Megalosaurus: The Original Dinosaur

An Artist reconstruction of Buckland’s great lizard
Image Credit: LadyofHats Mariana Ruiz,

There is no group of extinct life that enthrals the minds of the general public quite like dinosaurs. All palaeontologists both current and aspiring can claim to have at least been partially inspired by reading books and watching documentaries about dinosaurs, and from seeing their fossils and reconstructions in the many museums throughout the globe. Some dinosaurs have received vast amounts of media attention; the great Tyrannosaurus Rex; the three-horned Triceratops; and the long necked Brachiosaurus to name a few. However there is one dinosaur that can claim to be perhaps the most important of them all. Megalosaurus bucklandii is not as well-known as these other dinosaurs, which is quite surprising to me. However this medium-large sized theropod from the mid-Jurassic has every claim to live long in the history books.

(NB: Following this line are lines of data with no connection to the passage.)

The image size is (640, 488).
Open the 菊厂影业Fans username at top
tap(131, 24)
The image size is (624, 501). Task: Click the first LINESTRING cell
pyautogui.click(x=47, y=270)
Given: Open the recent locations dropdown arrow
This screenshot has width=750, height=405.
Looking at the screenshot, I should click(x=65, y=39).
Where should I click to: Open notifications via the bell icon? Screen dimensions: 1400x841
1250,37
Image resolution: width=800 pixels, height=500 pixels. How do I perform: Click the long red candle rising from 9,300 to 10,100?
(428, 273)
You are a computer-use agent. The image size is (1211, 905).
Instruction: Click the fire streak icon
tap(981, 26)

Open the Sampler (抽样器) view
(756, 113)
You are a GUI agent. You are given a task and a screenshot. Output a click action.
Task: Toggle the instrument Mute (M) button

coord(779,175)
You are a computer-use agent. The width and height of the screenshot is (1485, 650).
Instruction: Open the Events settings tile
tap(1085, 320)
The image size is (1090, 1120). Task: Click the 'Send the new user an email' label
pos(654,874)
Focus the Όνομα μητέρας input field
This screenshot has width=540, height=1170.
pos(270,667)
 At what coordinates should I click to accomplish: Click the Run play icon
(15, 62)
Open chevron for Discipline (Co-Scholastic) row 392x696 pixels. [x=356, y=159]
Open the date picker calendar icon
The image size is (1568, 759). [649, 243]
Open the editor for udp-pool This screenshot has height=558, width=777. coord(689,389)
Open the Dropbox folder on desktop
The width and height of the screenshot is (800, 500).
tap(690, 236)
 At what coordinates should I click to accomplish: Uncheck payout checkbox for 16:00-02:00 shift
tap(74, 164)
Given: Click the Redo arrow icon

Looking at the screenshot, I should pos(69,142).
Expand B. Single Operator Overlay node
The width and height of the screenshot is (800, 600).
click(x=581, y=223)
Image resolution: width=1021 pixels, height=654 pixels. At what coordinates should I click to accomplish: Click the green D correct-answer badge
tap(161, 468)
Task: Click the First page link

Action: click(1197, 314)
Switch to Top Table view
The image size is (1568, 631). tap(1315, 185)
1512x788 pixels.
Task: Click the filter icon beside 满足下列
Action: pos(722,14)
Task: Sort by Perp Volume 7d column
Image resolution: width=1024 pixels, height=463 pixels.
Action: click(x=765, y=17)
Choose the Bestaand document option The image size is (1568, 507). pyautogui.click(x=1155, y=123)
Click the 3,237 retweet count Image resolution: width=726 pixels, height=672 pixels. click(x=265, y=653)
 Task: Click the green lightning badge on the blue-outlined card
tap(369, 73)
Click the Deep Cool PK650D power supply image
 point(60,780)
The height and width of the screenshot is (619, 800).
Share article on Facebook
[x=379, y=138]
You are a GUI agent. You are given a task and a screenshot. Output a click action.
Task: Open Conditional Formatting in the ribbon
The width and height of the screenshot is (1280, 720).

Megalosaurus was the first dinosaur to be properly and scientifically described and the first animal to be referred to as a “dinosaur”. The first Megalosaurus fossils were discovered in the village of Stonesfield in Oxfordshire, England in the 18th century. These fossils came from a Mid-Jurassic (170-150 Million years old) deposit known as the “Stonesfield Slate”, a deposit that has also preserved the remains of other dinosaurs, pterosaurs, insects and plants of the time. The Megalosaurus fossils, originally described under the interesting name of Scrotum humanum, which was not formerly accepted by any scientific body, were passed on in 1824 to the geologist William Buckland, who in collaboration with the anatomist Georges Cuvier, identified the animal as a large extinct reptile. This animal was given the name Megalosaurus bucklandii, meaning “Buckland’s great lizard”. It was almost 20 years later in 1842 that Megalosaurus was referred to by Sir Richard Owen as a “dinosaur”. This discovery was quite unlike any living animal and captured the imagination of the Victorian public, with Megalosaurus making an appearance in the Charles Dickens novel Bleak House. This made it one of the first (but certainly not the last!) dinosaurs to appear in mainstream popular media.

A fossilised lower jaw and tooth of Megalosaurus. This jaw is one of the more iconic dinosaur fossils.
Image Credit: Wikimedia Commons,,_Megalosaurus_jaw.jpg

Most of the Megalosaurus specimens that these early Victorian geologists had to go on were incomplete, with the only finds being a lower jaw, upper jaw, some teeth and a few thigh and leg bones. In addition this was really the first time anyone had attempted to reconstruct dinosaurs from their bones. So the Victorian scientists could only make educated guesses as to what this animal was like. While they knew, based on its tooth anatomy, that it was related to reptiles the first reconstructions of Megalosaurus were very different to what we believe today. Basing its design on modern lizards Megalosaurus was reconstructed as a massive, sluggish four legged animal, with its tail dragging along the ground and possessing a big hump on its shoulders. This interpretation can be seen in all its glory at the Crystal Palace Park in London. Unveiled in 1851 it is displayed stalking a group of equally lizard like Iguanodon, also inaccurate as Iguanodon would appear almost 40 million years after Megalosaurus (to name one inaccuracy!). It was only when further theropod remains were found a few decades later that a more accurate picture of Megalosaurus became clear. However during this time the Megalosaurus species was known as a “wastebasket taxon” where any newly discovered large theropod remains were all haphazardly lumped into the Megalosaur group, like somebody chucking different types of cutlery into the same drawer. Also the animal was portrayed, like other bipedal dinosaurs at the time, standing upright like a Kangaroo. This would only change nearly a whole century later, where research in the 1960s and 1970s led to all bipedal dinosaurs’ posture being altered to the more horizontally balanced forms seen today, where the head and body were counterbalanced by a long, lofted tail.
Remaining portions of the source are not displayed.